> [Listing]:
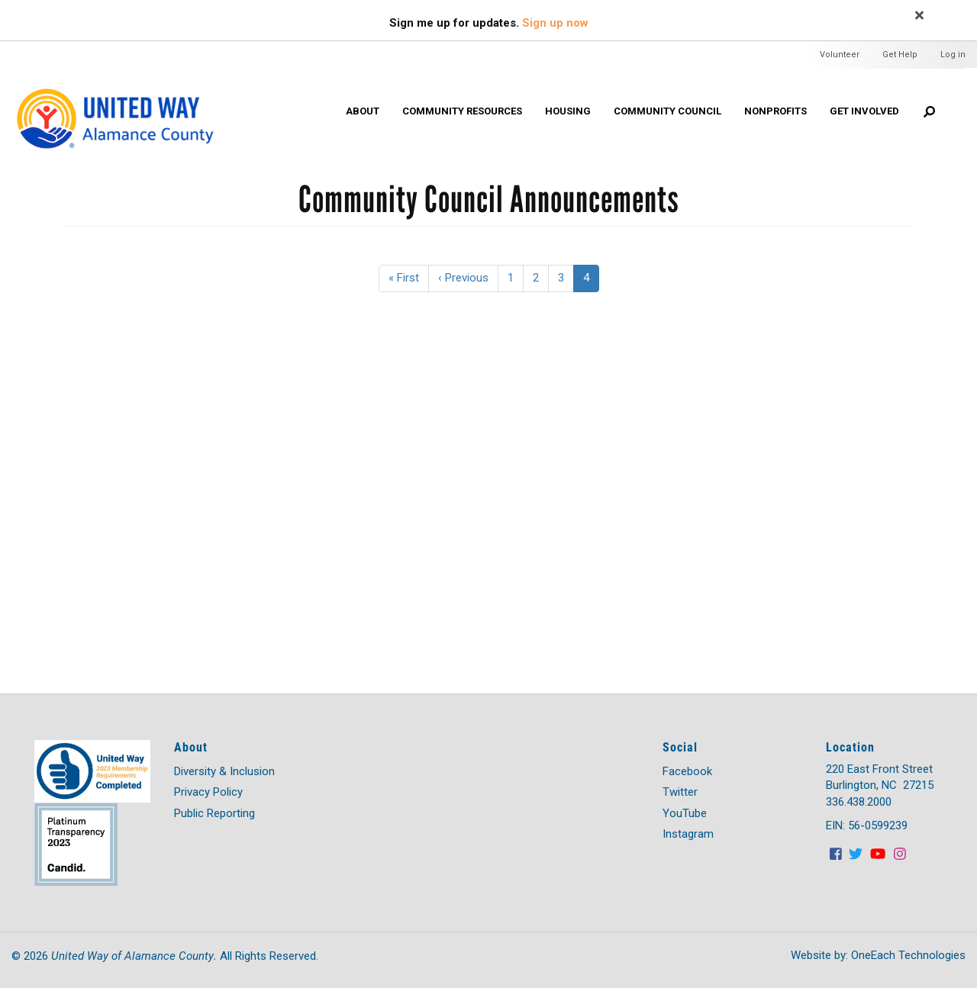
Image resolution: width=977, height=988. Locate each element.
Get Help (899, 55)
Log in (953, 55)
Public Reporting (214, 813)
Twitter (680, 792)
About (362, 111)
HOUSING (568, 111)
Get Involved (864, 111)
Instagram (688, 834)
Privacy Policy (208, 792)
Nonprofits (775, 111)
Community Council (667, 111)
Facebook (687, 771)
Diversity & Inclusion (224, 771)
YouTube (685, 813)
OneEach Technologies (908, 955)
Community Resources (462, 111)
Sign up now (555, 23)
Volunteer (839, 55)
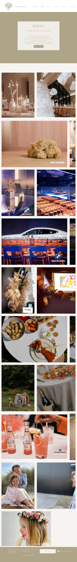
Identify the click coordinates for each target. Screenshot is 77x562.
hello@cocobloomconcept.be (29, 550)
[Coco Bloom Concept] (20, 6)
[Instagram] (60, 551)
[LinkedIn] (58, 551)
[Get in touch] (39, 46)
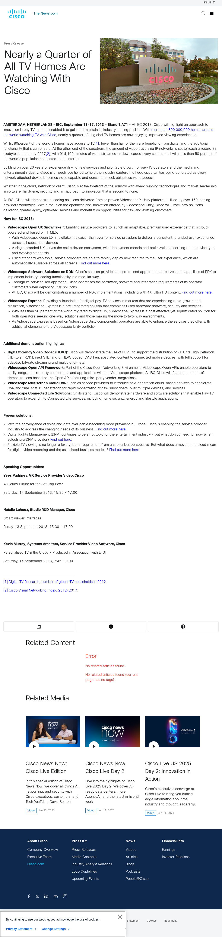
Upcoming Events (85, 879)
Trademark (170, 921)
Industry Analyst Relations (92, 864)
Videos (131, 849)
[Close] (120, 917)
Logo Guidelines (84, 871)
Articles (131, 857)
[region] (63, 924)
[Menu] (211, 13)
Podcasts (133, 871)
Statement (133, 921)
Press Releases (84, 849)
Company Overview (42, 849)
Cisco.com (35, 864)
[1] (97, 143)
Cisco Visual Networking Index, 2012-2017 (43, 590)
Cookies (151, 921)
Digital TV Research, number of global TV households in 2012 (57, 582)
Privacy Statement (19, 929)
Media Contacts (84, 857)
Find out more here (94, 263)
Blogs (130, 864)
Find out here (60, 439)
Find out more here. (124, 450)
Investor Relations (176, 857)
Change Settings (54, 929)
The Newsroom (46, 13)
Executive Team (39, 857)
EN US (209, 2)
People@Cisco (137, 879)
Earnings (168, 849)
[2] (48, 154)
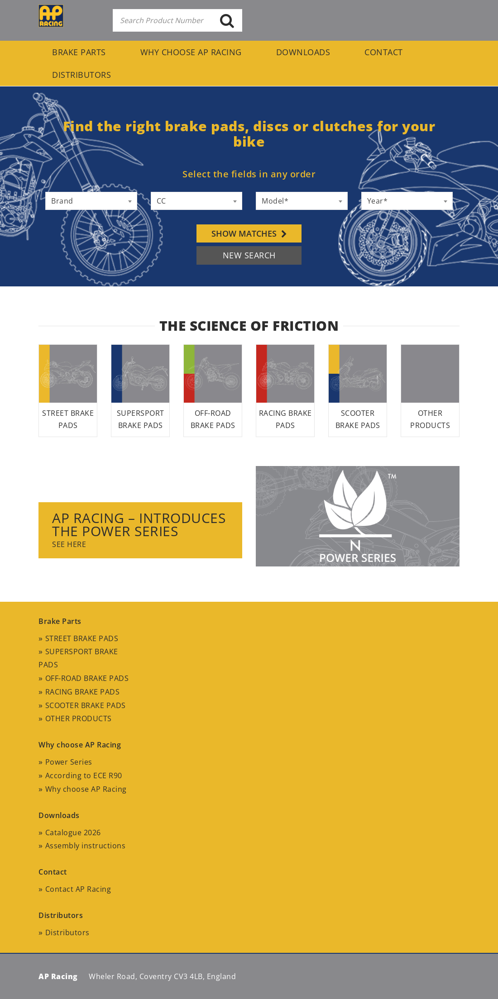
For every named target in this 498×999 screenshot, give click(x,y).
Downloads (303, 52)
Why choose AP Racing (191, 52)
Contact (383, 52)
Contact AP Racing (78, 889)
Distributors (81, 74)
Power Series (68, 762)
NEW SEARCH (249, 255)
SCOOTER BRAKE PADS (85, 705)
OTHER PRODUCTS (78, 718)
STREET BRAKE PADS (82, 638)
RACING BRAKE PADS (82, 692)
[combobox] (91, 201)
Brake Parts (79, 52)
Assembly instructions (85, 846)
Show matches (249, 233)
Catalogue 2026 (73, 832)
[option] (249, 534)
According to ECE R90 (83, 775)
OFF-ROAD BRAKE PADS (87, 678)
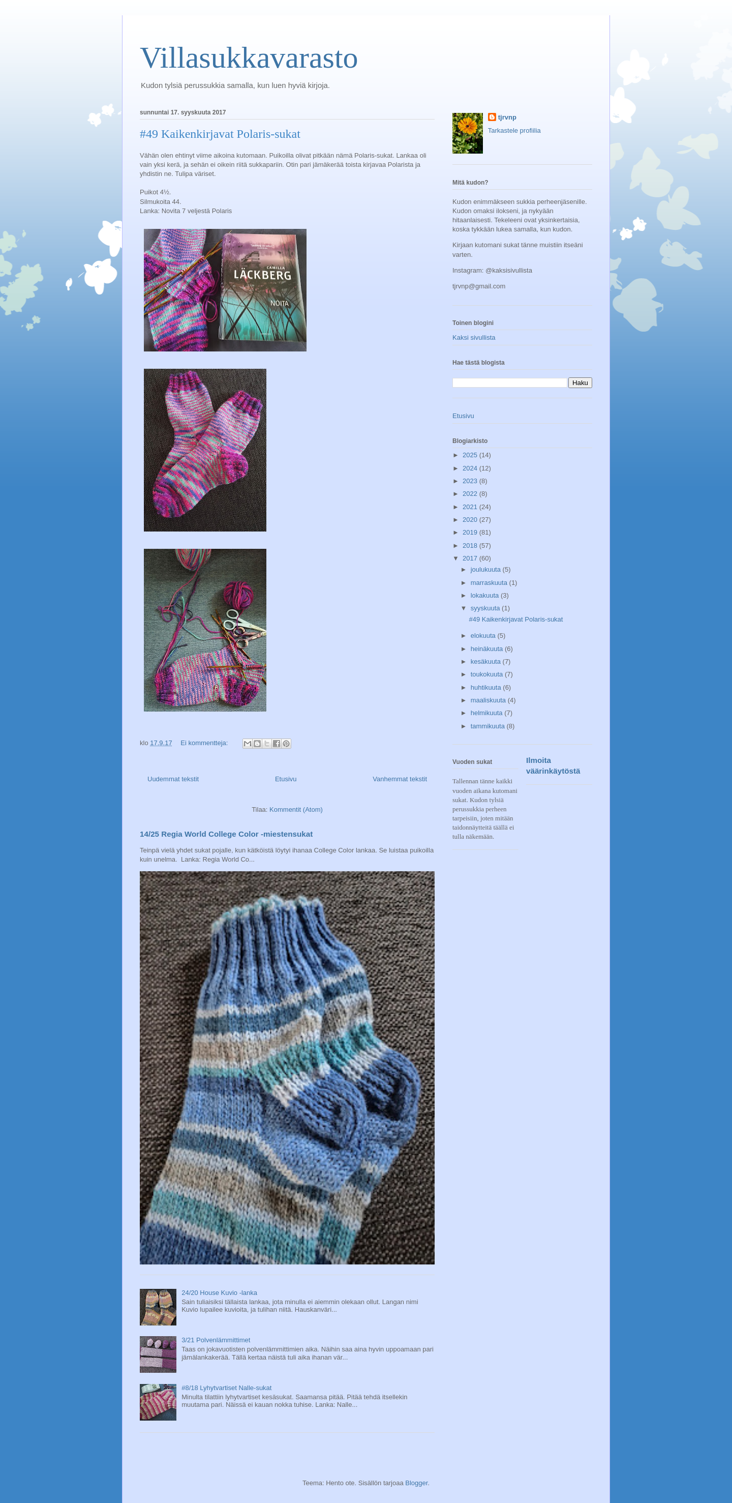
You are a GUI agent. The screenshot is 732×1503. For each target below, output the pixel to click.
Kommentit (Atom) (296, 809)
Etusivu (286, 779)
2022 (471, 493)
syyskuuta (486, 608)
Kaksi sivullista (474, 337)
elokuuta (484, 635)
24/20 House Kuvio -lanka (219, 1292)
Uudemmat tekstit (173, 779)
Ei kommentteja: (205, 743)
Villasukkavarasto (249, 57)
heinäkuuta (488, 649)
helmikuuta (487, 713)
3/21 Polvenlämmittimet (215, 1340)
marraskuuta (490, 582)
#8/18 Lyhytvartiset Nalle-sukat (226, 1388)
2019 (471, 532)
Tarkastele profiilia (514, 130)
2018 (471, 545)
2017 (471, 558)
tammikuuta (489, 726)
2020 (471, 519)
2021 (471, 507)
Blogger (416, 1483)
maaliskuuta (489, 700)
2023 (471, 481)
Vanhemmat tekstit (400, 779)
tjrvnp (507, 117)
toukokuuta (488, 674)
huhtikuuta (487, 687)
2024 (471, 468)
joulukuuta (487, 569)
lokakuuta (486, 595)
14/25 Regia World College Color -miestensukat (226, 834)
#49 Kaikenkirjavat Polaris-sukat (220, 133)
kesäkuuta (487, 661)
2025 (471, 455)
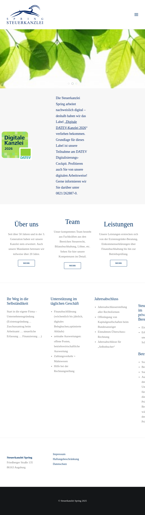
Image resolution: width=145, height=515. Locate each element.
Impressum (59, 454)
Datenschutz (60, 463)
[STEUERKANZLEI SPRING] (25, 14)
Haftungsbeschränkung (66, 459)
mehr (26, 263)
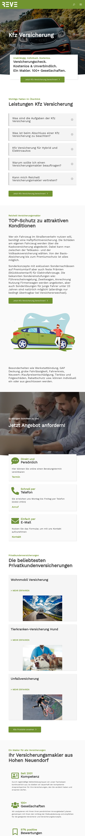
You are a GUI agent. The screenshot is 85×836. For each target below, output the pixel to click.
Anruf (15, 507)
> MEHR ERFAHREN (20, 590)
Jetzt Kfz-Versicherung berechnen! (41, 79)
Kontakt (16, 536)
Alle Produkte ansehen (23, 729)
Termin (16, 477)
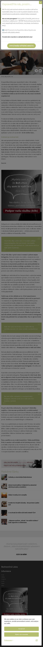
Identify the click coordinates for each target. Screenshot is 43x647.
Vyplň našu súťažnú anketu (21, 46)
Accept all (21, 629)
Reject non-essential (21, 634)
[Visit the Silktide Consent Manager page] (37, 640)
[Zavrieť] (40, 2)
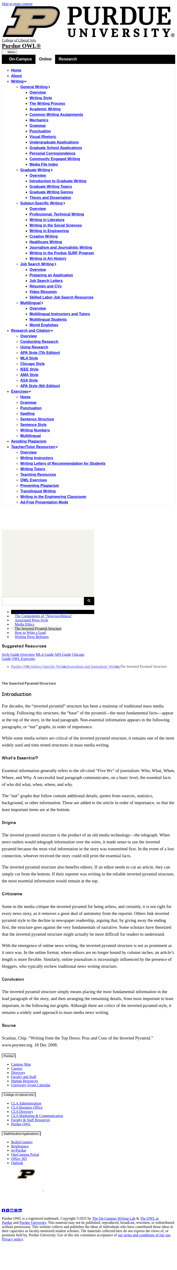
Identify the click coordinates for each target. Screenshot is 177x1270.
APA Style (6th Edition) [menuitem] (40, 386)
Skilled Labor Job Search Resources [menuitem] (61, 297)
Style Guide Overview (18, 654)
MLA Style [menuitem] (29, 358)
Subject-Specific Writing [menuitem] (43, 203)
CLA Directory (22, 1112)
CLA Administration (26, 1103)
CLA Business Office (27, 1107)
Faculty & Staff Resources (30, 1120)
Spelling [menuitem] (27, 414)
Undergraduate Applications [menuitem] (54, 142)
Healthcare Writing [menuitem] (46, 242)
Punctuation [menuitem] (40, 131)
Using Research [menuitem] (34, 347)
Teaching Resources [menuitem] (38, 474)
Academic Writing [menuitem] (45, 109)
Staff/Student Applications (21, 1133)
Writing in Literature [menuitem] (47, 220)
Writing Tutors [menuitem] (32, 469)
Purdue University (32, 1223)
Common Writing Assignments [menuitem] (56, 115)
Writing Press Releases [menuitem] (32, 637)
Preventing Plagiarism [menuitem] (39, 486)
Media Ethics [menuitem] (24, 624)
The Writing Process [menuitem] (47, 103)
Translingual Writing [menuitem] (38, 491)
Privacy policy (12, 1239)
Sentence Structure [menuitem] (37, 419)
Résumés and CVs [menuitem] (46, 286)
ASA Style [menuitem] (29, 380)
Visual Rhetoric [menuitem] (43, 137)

> [Goal]: Please rewrite the material above as a JSON list of strings, with one string per line and no blank lines, covering all of it. Leave the pictures out.

> [Finished task]:
[
  "Image resolution: width=977, height=988. Locate each element.",
  "Get Help (899, 55)",
  "Log in (953, 55)",
  "Public Reporting (214, 813)",
  "Twitter (680, 792)",
  "About (362, 111)",
  "HOUSING (568, 111)",
  "Get Involved (864, 111)",
  "Instagram (688, 834)",
  "Privacy Policy (208, 792)",
  "Nonprofits (775, 111)",
  "Community Council (667, 111)",
  "Facebook (687, 771)",
  "Diversity & Inclusion (224, 771)",
  "YouTube (685, 813)",
  "OneEach Technologies (908, 955)",
  "Community Resources (462, 111)",
  "Sign up now (555, 23)",
  "Volunteer (839, 55)",
  "Identify the click coordinates for each target. Screenshot is 77x562.",
  "hello@cocobloomconcept.be (29, 550)",
  "[Coco Bloom Concept] (20, 6)",
  "[Instagram] (60, 551)",
  "[LinkedIn] (58, 551)",
  "[Get in touch] (39, 46)",
  "Upcoming Events (85, 879)",
  "Trademark (170, 921)",
  "Industry Analyst Relations (92, 864)",
  "Videos (131, 849)",
  "[Close] (120, 917)",
  "Logo Guidelines (84, 871)",
  "Articles (131, 857)",
  "[region] (63, 924)",
  "[Menu] (211, 13)",
  "Podcasts (133, 871)",
  "Statement (133, 921)",
  "Press Releases (84, 849)",
  "Company Overview (42, 849)",
  "Cisco.com (35, 864)",
  "[1] (97, 143)",
  "Cisco Visual Networking Index, 2012-2017 (43, 590)",
  "Cookies (151, 921)",
  "Digital TV Research, number of global TV households in 2012 (57, 582)",
  "Privacy Statement (19, 929)",
  "Media Contacts (84, 857)",
  "Find out more here (94, 263)",
  "Blogs (130, 864)",
  "Find out here (60, 439)",
  "Find out more here. (124, 450)",
  "Investor Relations (176, 857)",
  "Change Settings (54, 929)",
  "The Newsroom (46, 13)",
  "Executive Team (39, 857)",
  "EN US (209, 2)",
  "People@Cisco (137, 879)",
  "Earnings (168, 849)",
  "[2] (48, 154)",
  "For every named target in this 498×999 screenshot, give click(x,y).",
  "Downloads (303, 52)",
  "Why choose AP Racing (191, 52)",
  "Contact (383, 52)",
  "Contact AP Racing (78, 889)",
  "Distributors (81, 74)",
  "Power Series (68, 762)",
  "NEW SEARCH (249, 255)",
  "SCOOTER BRAKE PADS (85, 705)",
  "OTHER PRODUCTS (78, 718)",
  "STREET BRAKE PADS (82, 638)",
  "RACING BRAKE PADS (82, 692)",
  "[combobox] (91, 201)",
  "Brake Parts (79, 52)",
  "Assembly instructions (85, 846)",
  "Show matches (249, 233)",
  "Catalogue 2026 (73, 832)",
  "[option] (249, 534)",
  "According to ECE R90 (83, 775)",
  "OFF-ROAD BRAKE PADS (87, 678)",
  "You are a GUI agent. The screenshot is 732×1503. For each target below, output the pixel to click.",
  "Kommentit (Atom) (296, 809)",
  "Etusivu (286, 779)",
  "2022 (471, 493)",
  "syyskuuta (486, 608)",
  "Kaksi sivullista (474, 337)",
  "elokuuta (484, 635)",
  "24/20 House Kuvio -lanka (219, 1292)",
  "Uudemmat tekstit (173, 779)",
  "Ei kommentteja: (205, 743)",
  "Villasukkavarasto (249, 57)",
  "heinäkuuta (488, 649)",
  "helmikuuta (487, 713)",
  "3/21 Polvenlämmittimet (215, 1340)",
  "marraskuuta (490, 582)",
  "#8/18 Lyhytvartiset Nalle-sukat (226, 1388)",
  "2019 (471, 532)",
  "Tarkastele profiilia (514, 130)",
  "2018 (471, 545)",
  "2017 (471, 558)",
  "tammikuuta (489, 726)",
  "2020 (471, 519)",
  "2021 (471, 507)",
  "Blogger (416, 1483)",
  "maaliskuuta (489, 700)",
  "2023 (471, 481)",
  "Vanhemmat tekstit (400, 779)",
  "tjrvnp (507, 117)",
  "toukokuuta (488, 674)",
  "huhtikuuta (487, 687)",
  "2024 (471, 468)",
  "joulukuuta (487, 569)",
  "lokakuuta (486, 595)",
  "14/25 Regia World College Color -miestensukat (226, 834)",
  "#49 Kaikenkirjavat Polaris-sukat (220, 133)",
  "kesäkuuta (487, 661)",
  "2025 (471, 455)",
  "Image resolution: width=145, height=515. Locate each element.",
  "Impressum (59, 454)",
  "Datenschutz (60, 463)",
  "[STEUERKANZLEI SPRING] (25, 14)",
  "Haftungsbeschränkung (66, 459)",
  "mehr (26, 263)",
  "You are a GUI agent. The screenshot is 85×836. For each target below, output the pixel to click.",
  "Anruf (15, 507)",
  "> MEHR ERFAHREN (20, 590)",
  "Jetzt Kfz-Versicherung berechnen! (41, 79)",
  "Kontakt (16, 536)",
  "Alle Produkte ansehen (23, 729)",
  "Termin (16, 477)",
  "Identify the click coordinates for each target. Screenshot is 43x647.",
  "Vyplň našu súťažnú anketu (21, 46)",
  "Accept all (21, 629)",
  "Reject non-essential (21, 634)",
  "[Visit the Silktide Consent Manager page] (37, 640)",
  "[Zavrieť] (40, 2)",
  "Identify the click coordinates for each target. Screenshot is 177x1270.",
  "APA Style (6th Edition) [menuitem] (40, 386)",
  "Skilled Labor Job Search Resources [menuitem] (61, 297)",
  "Style Guide Overview (18, 654)",
  "MLA Style [menuitem] (29, 358)",
  "Subject-Specific Writing [menuitem] (43, 203)",
  "CLA Directory (22, 1112)",
  "CLA Administration (26, 1103)",
  "CLA Business Office (27, 1107)",
  "Faculty & Staff Resources (30, 1120)",
  "Spelling [menuitem] (27, 414)",
  "Undergraduate Applications [menuitem] (54, 142)",
  "Healthcare Writing [menuitem] (46, 242)",
  "Punctuation [menuitem] (40, 131)",
  "Using Research [menuitem] (34, 347)",
  "Teaching Resources [menuitem] (38, 474)",
  "Academic Writing [menuitem] (45, 109)",
  "Staff/Student Applications (21, 1133)",
  "Writing in Literature [menuitem] (47, 220)",
  "Writing Tutors [menuitem] (32, 469)",
  "Purdue University (32, 1223)",
  "Common Writing Assignments [menuitem] (56, 115)",
  "Writing Press Releases [menuitem] (32, 637)",
  "Preventing Plagiarism [menuitem] (39, 486)",
  "Media Ethics [menuitem] (24, 624)",
  "The Writing Process [menuitem] (47, 103)",
  "Translingual Writing [menuitem] (38, 491)",
  "Privacy policy (12, 1239)",
  "Sentence Structure [menuitem] (37, 419)",
  "Résumés and CVs [menuitem] (46, 286)",
  "ASA Style [menuitem] (29, 380)",
  "Visual Rhetoric [menuitem] (43, 137)"
]